A crew from the Northwest Piedmont Service Corps and the Historic Preservation Training Center repair a wall at the Raleigh National Cemetery on Nov. 13, 2014.
A crew from the Northwest Piedmont Service Corps and the Historic Preservation Training Center repair a wall at the Raleigh National Cemetery on Nov. 13, 2014. sbarr@newsobserver.com

The brick wall at the Raleigh National Cemetery has stood since 1875, enclosing the gently sloped green field where thousands of veterans and their families are buried beneath white headstones.

Time has taken its toll, though. Some bricks have cracked and some of the mortar needs to be replaced for the best protection against water damage.

For four years, a crew of preservationists has been steadily repairing the wall, replacing nearly 40,000 bricks.

Now, they’re introducing their trade to a new generation of workers through the National Trust for Historic Preservation’s HOPE Crew program, short for Hands-On Preservation Experience.

The program pairs preservation crews with youth job training organizations through the national Corps Network to work on repairs across the country. Since the program launched earlier this year, there have been projects at Shenandoah National Park in Virginia, Little Big Horn Battlefield National Monument in Montana and the Martin Luther King Jr. National Historic Site in Atlanta.

Workers with preservation skills are expected to retire at a steady clip in the coming years, said Monica Rhodes, who oversees the HOPE Crew program.

“There’s a real need to bring a new generation into preservation work,” she said.

In Raleigh, for the program’s 12th project, the Historic Preservation Training Center for the National Park Service is paired with members of the Northwest Piedmont Service Corps, based in Winston-Salem.

James McClellan, 20, a member of the service corps, said the work can be tedious but he’s learned a lot in the first weeks of the project and enjoyed the camaraderie of working alongside others.

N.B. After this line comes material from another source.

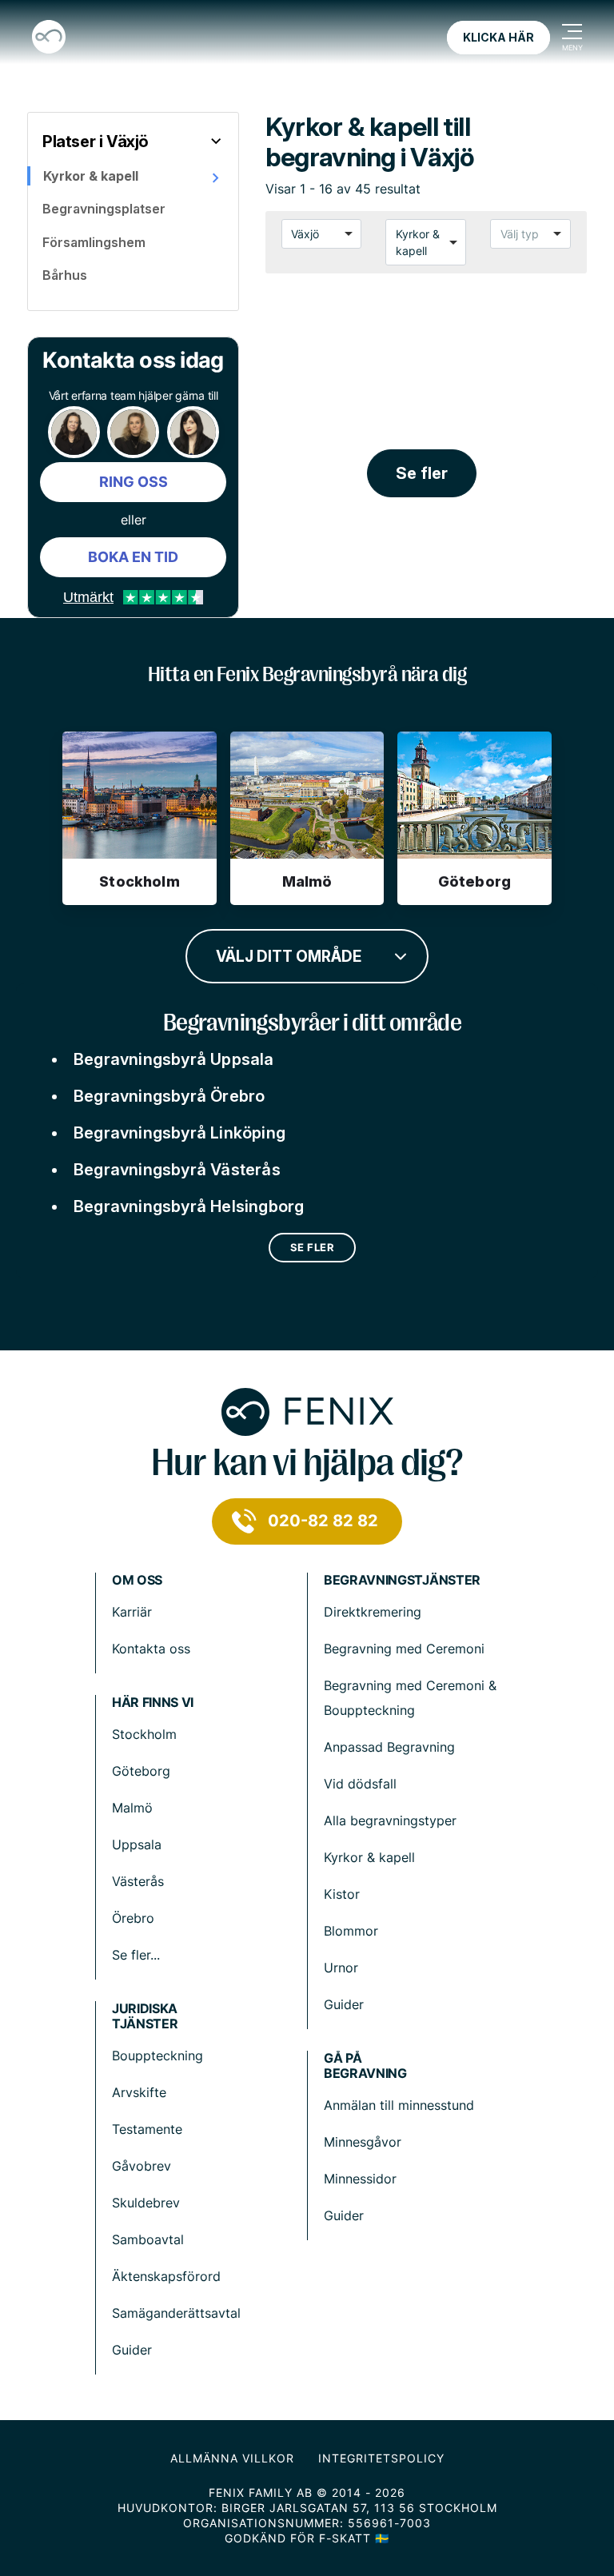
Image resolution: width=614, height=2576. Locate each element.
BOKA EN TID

“I just like that I can look at it and say, ‘I did that,’ ” he said.

The preservation work demands an emphasis on the basics: where to position your thumb on a trowel, how to twist your wrist when you’re scooping mortar – also known as “mud” or “go-between” to those in the know.

“If you don’t learn it right, you’ll always do it wrong,” said Kevin Stumbaugh, a mason at the Historic Preservation Training Center.

The youth corps members also have the chance to hear from the experts about why their work is rewarding, including the chance to be outside and preserve a bit of history.

“I get to meet different people from different backgrounds all across the United States,” Stumbaugh said.

Another corps member, James Kenneth Hargrove II, 27, said he’s glad to know that his work will literally stand for generations.

“We go back and realize this is something that’s going to be here years from now,” he said.

The crew will work in the cemetery until mid-December.